How does this work for predictions outside of validation? Is the returned confidence then the product of the class confidence and the box confidencen without regarding the iou? Because there can't be a iou of any ground truth when predicting an image that has not been labeled, right?

glenn-jocher commented 11 months ago

@Tschowtschow hello,

You are absolutely correct. During prediction on new unlabeled data, the Intersection over Union (IoU) with ground truth cannot be calculated as there is no ground truth available. In this case, the confidence score essentially becomes the product of the box confidence and the class confidence.

The box confidence represents how certain the model is that it has correctly placed a bounding box around an object, while the class confidence signifies the model's estimation of the object belonging to a specific class.

So, to your point, without a labeled ground truth available, these two confidences become the crucial factors determining the overall confidence score of the detection.

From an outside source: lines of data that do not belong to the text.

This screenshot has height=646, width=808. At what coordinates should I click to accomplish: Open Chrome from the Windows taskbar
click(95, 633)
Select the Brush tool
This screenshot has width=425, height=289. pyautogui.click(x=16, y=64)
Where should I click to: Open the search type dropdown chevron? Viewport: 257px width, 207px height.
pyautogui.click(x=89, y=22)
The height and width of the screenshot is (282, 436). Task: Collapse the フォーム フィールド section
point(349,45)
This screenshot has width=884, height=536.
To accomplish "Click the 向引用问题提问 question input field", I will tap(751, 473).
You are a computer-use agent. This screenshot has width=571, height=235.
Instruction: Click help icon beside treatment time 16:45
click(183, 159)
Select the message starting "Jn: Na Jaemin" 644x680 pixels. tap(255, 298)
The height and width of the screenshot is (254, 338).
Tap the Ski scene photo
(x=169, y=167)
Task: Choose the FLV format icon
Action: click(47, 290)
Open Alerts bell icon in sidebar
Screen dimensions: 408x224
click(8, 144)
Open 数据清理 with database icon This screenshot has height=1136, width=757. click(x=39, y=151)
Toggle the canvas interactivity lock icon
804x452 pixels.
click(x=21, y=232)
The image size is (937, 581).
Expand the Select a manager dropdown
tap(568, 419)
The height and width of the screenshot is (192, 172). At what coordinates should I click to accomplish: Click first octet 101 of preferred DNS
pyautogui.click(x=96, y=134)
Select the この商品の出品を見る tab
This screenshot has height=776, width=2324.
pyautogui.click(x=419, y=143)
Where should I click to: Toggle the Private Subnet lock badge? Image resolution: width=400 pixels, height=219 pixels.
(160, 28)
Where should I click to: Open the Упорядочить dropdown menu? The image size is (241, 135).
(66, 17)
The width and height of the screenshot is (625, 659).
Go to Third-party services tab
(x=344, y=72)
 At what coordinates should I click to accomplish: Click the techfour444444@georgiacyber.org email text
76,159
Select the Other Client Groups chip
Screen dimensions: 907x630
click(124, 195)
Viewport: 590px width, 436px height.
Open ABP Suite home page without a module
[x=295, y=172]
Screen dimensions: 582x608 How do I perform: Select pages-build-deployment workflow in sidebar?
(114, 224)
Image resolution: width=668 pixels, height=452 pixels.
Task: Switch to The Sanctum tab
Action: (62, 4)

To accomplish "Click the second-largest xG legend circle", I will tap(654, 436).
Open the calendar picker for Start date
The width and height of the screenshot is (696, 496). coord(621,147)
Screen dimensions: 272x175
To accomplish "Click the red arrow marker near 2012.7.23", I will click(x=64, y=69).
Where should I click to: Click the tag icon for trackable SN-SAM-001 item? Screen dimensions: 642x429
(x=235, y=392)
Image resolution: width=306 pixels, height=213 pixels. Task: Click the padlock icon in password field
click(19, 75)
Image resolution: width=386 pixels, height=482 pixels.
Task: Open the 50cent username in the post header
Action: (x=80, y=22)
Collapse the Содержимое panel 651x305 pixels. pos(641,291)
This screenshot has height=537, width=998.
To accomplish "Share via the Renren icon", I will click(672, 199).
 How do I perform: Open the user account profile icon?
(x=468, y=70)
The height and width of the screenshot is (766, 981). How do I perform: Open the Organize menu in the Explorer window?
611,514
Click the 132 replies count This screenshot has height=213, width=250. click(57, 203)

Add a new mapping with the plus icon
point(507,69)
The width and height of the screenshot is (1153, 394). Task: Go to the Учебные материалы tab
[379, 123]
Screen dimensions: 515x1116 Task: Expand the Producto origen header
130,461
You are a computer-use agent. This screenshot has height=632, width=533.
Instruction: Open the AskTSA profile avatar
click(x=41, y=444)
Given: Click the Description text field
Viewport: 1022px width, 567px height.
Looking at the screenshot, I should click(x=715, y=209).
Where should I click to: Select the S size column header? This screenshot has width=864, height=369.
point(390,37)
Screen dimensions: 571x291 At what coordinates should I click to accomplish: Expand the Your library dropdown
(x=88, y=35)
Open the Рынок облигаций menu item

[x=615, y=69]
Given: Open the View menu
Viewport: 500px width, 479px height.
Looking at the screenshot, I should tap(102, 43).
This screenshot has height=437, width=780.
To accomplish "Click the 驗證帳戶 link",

Thanks for your excellent question, and do reach out if you have any further questions or aspects you'd like to discuss.

flamemingo commented 10 months ago

Hi @glenn-jocher, thanks for your wonderful work with YOLO. As you mentioned during inference the way YOLOv8 calculates confidence is:

  1. Box confidence
  2. Class confidence

Are there any articles/papers that may delve deeper into the details for these calculations, specifically for YOLOv8?

Thanks for the wonderful work once again, cheers!

glenn-jocher commented 10 months ago

Hello @flamemingo,

Thank you for your kind words and interest in the inner workings of YOLOv8!

For an in-depth understanding of the confidence calculations and the mechanics of YOLOv8, you can refer to the research papers and technical reports that it builds upon. While I cannot point to a specific resource for YOLOv8 at this time, reading the original YOLO papers and their successors will provide you with a comprehensive overview of the methodologies employed.

YOLOv8 is an evolution of the ideas presented in these works and the technical details on our current implementation and improvements are documented in our repository and the official Ultralytics documentation at https://docs.ultralytics.com. I encourage you to explore those resources for detailed explanations and insights.

Thanks again for your support, and happy reading!

gabrie1-s commented 5 months ago

Hello @glenn-jocher, thanks for the clarifying explanations. Actually, I still didn't get one thing: the probabilities for the classes are given by an array of length C, where C is the number of classes. So, the product Pr(Class_i|Object) * Pr(Object) should result in an array of length C, right? So, why is just one scalar returned as confidence? Is it the product result for the most probable class?

glenn-jocher commented 5 months ago

Hello @gabrie1-s,

Great question! Yes, you're correct. The array of class probabilities (length C) is combined with the objectness score (Pr(Object)) to produce class-specific confidence scores. The final confidence score returned is indeed the highest value from this array, corresponding to the most probable class. This ensures that the detection confidence reflects the most likely class for the detected object. 😊

If you have any more questions, feel free to ask!